Approx a week and a half/two weeks of age (4 x broken black tan babies) - just starting to develop their tan tummies xx

Keeping this one:

























This one already has a home to go to when he/she is big enough:









remaining two:








and...


----------



## zany_toon (Apr 3, 2010)

The bottom baby is a cutee  Beatiful meeces


----------



## moustress (Sep 25, 2009)

Do they have tan bellies?


----------



## miss.understood (Apr 20, 2010)

yeah they have their tan tummies. Not as much tan as i was expecting, but perhaps it will darken in once they grow a bit more. They're not even 2 weeks of age yet, so there's time yet  xxx


----------



## Onyx (May 2, 2010)

Ooooh! Absolutely gorgeous!

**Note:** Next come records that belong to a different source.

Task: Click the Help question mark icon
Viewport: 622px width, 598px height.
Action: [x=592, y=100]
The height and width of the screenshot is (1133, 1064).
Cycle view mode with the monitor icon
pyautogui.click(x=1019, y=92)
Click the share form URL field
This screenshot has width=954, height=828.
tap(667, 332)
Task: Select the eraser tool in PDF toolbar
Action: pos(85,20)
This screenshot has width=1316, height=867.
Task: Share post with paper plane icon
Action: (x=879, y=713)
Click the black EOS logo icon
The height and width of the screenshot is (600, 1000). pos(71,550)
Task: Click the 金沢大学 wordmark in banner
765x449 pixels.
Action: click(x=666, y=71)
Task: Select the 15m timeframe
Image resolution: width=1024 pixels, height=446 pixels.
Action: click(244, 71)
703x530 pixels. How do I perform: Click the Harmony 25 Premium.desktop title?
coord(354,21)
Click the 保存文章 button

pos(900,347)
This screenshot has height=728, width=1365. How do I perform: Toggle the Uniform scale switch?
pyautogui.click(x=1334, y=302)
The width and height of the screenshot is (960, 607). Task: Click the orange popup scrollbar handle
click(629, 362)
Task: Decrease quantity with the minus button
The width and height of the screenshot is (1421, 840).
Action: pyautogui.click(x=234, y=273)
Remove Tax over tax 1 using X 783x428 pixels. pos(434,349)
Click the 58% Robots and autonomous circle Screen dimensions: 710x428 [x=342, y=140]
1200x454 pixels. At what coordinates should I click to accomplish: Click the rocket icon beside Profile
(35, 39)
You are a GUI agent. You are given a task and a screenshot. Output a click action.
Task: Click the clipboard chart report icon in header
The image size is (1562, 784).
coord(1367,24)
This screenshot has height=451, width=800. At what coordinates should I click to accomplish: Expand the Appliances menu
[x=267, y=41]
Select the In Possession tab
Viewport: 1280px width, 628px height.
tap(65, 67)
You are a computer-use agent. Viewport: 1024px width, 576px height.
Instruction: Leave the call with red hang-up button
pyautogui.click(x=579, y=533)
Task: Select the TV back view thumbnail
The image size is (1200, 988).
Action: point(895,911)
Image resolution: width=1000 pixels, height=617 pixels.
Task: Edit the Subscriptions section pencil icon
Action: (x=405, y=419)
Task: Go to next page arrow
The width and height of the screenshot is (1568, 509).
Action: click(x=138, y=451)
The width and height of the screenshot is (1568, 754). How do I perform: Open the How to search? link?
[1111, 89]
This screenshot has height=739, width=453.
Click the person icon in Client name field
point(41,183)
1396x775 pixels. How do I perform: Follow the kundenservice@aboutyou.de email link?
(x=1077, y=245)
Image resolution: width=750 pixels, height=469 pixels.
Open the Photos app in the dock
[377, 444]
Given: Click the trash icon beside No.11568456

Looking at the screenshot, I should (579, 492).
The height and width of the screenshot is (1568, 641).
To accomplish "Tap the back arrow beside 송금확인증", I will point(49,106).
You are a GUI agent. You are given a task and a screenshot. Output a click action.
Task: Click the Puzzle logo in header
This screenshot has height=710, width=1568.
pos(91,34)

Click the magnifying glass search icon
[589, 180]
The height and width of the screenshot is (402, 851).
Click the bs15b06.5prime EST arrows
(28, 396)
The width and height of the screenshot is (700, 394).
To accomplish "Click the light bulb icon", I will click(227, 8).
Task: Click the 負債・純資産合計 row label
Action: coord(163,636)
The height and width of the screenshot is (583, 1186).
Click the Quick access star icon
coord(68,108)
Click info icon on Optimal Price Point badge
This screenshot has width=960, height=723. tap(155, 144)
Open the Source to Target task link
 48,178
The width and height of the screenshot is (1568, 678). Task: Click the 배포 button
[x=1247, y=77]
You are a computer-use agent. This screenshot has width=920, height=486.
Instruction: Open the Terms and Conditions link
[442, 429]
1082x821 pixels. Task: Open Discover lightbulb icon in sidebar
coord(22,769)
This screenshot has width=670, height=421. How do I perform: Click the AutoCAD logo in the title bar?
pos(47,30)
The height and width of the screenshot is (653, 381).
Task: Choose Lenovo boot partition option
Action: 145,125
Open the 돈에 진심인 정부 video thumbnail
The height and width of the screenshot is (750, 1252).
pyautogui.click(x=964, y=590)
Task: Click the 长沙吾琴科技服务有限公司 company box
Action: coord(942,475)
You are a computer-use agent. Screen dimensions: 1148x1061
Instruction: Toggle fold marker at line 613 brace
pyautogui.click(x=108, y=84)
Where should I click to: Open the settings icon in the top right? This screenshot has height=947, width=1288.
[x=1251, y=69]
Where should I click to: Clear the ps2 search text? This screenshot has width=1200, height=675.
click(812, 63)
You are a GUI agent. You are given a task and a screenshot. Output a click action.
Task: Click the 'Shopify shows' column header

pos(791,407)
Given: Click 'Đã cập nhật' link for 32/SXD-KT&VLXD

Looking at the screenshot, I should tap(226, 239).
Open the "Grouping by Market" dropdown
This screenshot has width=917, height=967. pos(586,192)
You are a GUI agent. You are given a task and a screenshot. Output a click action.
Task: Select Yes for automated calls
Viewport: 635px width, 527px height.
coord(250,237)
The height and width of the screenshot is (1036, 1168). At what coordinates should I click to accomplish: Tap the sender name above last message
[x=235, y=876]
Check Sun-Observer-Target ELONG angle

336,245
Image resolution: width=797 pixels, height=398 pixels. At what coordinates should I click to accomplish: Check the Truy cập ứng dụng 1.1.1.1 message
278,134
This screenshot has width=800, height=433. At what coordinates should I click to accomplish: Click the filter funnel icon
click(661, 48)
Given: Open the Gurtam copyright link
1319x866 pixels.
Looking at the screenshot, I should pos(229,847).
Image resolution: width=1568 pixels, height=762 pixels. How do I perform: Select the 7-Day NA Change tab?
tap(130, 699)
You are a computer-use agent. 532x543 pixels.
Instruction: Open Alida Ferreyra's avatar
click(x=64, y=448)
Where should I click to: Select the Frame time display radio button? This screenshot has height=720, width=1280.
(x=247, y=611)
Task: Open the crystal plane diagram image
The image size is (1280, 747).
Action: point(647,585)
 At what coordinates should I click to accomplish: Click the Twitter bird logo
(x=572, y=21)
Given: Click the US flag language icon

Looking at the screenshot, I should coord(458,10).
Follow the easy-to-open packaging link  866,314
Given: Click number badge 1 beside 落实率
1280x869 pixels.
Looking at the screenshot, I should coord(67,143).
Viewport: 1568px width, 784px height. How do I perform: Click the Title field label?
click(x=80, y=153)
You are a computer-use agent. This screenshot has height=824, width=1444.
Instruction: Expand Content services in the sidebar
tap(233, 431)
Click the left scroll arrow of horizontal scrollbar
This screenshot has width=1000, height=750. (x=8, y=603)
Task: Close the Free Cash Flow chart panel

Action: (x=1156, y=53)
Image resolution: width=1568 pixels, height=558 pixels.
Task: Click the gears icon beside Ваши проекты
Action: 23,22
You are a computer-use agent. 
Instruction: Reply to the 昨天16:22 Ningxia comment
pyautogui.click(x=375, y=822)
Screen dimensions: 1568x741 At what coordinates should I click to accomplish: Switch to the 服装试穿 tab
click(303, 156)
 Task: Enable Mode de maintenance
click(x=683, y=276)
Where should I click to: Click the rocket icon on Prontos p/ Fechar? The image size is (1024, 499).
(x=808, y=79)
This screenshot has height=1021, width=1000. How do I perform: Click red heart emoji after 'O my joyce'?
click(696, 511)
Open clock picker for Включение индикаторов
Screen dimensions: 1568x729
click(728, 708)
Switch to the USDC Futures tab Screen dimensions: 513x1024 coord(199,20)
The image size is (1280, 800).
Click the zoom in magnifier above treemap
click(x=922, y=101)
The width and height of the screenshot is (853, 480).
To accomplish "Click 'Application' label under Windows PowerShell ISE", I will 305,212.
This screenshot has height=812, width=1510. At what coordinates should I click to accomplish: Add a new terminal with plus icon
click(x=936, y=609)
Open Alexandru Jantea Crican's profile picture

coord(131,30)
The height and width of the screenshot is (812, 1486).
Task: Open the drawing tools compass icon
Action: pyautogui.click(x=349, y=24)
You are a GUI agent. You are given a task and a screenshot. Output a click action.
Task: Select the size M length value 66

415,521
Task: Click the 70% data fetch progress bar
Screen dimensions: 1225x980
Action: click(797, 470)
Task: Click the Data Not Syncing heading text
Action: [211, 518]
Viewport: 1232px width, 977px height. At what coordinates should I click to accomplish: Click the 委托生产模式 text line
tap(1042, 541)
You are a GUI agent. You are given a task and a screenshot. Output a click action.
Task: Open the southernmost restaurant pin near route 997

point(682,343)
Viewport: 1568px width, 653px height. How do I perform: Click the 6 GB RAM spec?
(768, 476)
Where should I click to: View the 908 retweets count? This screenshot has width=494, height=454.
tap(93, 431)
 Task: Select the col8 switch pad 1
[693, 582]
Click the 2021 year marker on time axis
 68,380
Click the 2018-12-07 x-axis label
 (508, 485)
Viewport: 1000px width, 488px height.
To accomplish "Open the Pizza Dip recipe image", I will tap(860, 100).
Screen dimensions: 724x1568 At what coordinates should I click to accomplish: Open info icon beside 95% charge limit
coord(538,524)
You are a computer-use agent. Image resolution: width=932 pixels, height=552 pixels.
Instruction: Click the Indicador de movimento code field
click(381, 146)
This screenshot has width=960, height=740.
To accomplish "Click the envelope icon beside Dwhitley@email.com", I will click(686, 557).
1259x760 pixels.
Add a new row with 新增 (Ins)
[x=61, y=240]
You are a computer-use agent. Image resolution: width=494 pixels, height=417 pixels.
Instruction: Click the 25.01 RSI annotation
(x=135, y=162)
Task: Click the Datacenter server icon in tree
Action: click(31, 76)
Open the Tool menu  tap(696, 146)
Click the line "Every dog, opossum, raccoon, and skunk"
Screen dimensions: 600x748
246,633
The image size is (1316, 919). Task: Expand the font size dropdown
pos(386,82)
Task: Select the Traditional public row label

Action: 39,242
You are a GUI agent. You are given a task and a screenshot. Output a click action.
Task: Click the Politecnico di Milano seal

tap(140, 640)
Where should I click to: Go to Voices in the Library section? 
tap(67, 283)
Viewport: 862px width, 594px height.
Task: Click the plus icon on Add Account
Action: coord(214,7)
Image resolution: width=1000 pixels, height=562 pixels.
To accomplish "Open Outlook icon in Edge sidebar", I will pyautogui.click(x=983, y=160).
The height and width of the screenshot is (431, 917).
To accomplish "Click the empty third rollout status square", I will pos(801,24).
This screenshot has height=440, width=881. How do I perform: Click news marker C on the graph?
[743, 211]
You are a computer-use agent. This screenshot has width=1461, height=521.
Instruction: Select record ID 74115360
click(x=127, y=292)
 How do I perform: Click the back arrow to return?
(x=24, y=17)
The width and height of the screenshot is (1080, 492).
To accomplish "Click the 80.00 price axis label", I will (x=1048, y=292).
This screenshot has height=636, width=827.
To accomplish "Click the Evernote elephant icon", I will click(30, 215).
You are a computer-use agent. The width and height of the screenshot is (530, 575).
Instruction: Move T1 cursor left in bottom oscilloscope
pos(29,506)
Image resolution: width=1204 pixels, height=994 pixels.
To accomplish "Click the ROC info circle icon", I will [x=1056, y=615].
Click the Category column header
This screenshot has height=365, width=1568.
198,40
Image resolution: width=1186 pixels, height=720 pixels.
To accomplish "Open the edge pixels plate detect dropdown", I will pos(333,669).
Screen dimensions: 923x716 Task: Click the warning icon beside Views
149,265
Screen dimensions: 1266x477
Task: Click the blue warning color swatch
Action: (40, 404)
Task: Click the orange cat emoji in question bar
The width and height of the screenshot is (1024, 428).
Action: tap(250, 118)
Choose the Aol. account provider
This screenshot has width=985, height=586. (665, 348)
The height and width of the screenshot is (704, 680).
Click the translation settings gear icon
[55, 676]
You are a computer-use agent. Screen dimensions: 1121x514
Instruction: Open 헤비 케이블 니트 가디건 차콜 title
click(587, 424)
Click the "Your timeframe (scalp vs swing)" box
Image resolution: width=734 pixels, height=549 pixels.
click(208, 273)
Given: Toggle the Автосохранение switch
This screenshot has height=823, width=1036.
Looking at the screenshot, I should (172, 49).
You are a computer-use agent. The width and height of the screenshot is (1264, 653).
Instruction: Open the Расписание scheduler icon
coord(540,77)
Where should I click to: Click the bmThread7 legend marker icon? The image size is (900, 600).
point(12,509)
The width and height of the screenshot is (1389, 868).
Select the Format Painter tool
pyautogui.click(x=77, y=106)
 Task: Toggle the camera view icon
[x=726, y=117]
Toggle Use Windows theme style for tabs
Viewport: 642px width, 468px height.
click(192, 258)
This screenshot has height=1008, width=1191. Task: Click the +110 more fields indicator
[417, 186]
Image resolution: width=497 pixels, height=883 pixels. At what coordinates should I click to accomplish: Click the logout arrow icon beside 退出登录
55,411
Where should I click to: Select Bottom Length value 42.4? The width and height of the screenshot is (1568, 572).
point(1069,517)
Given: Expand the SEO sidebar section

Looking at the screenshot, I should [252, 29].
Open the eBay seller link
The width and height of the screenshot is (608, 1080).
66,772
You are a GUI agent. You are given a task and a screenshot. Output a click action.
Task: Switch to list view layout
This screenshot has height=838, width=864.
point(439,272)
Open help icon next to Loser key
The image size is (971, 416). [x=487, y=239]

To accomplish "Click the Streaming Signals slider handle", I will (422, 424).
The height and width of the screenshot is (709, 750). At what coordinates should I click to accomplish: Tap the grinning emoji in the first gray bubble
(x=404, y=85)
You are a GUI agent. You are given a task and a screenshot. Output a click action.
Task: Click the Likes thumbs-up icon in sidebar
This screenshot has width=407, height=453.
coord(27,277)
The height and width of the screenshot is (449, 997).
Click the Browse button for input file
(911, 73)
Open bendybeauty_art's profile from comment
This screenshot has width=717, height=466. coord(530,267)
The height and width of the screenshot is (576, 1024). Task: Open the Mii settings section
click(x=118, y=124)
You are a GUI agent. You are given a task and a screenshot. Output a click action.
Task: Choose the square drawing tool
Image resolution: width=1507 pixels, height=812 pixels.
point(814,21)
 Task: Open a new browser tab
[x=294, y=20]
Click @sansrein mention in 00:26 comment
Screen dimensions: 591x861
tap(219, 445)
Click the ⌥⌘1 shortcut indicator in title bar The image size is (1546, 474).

Well done you (or should I say the meeces) x


----------



## miss.understood (Apr 20, 2010)

lol :lol: i'll be breeding them again once Millie is ready. can't wait. Plus i've got 4 pregnant does at the moment. Lord knows what they're going to have colour wise and marking wise. I love the waiting game  xx


----------



## windyhill (Jan 19, 2010)

Cute!


----------



## Autumn2005 (Apr 21, 2010)

TOO CUTE!!! :mrgreen:

I love your meeces; they are so beautiful, and I just keep hoping I'll be able to breed broken black tans soon....


----------



## miss.understood (Apr 20, 2010)

*Keeps fingers crossed for you* xxx


----------



## moustress (Sep 25, 2009)

I wanna see the bellies! Itsybitsybabybellies!


----------



## miss.understood (Apr 20, 2010)

lol i'll try and get some pics tomorrow. surprisingly they don't have much tan on them :? I will try and get pics tomorrow....if the wriggly little things will stay still!! they're out exploring their enclosure with the mum at the moment lol :lol: super tame already, literally step onto my hand


----------



## Autumn2005 (Apr 21, 2010)

I love it when they're that tame. My store mice don't get like that, but my babies do.


----------



## miss.understood (Apr 20, 2010)

I'm lucky as all my mice are really tame, breeding adults and the babies - they're all daft but cuddly and tame. a few of them come to me when called too - especially Lily, she's a big squishy softy! xx


----------